Alonso Vargas González es fiel cumplidor en la antesala de Purificación Arqueros, a la que le digo: “Yo tenía una cordera que de mansa que era se volvió fiera” Ella la domó con paciencia y la fiera se volvió cordero.
Pedro Yangüas, cosa difícil, está cerca de la perfección y emula con sus actos a Catalina II de Suecia que afimó: “La cultura es el único pilar del Estado”
Carmen Alcalde: “Es el poder, que en ti fuerte palpita, el que la inquisidora mano siente y te va deshijando lentamente. Por amor das la vida siempre Margarita”
Conchi Ayala y Mari Carmen Castillo, ambas de belleza plácida, con chispitas de estrellas en sus ojos profundos, dedican su vida a hacer el bien. Este viejo os quiere y admira.
Ana María Muñoz, me cuesta un trabajo ímprobo describir tanta belleza. Si no fuera pecado la compararía con la Virgen de las Angustias, más cuando sonríe me imagino una nueva creación repleta de personas decentes.
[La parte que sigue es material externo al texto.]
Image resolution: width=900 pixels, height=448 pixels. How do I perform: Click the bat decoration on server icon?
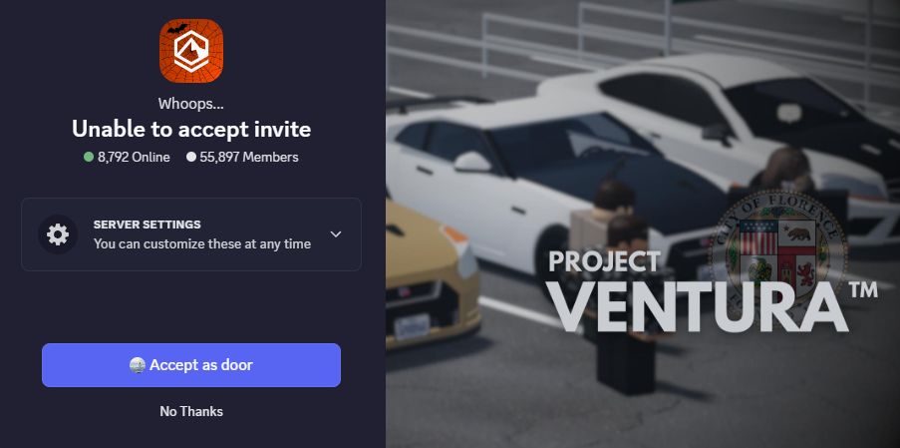tap(176, 29)
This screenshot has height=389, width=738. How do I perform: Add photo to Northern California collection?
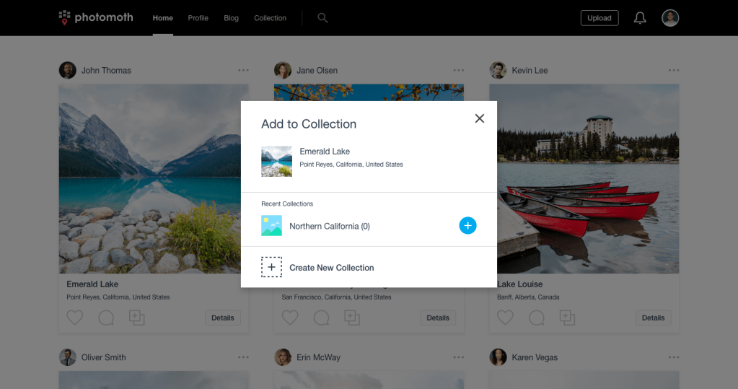(467, 226)
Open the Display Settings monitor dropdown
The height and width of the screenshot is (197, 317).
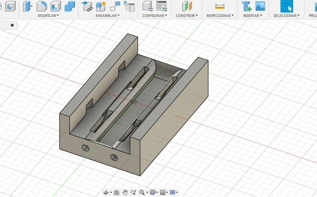[153, 193]
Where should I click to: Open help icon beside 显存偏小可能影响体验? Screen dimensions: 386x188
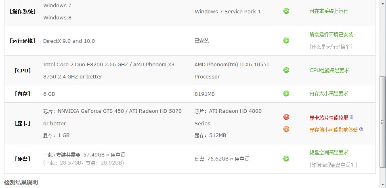361,129
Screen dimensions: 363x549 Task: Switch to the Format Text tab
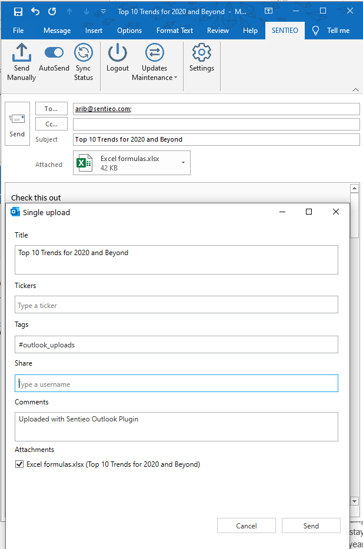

Carlos Hernández, gracias por tu colaboración/recital en la presentación del libro de Dolores Agüero. Pilar Pérez Martínez, en mi desgraciado artículo que, por razones de espacio, fue anulado, figuraba un fragmento poético de tu creación titulado Desolación; previamente le pregunté: “¿Cómo te pongo?” “Sencillamente, una mujer liberal que piensa en los demás”. Te quiero. “De dónde vino esa nube / que trajo huracán de vientos / de donde vino esa mano / con cinco dedos de fuego? Nos cortaron las acacias / cayó en letargo el almendro, / en quiebra, están los tejados / la glicina, sola al viento.”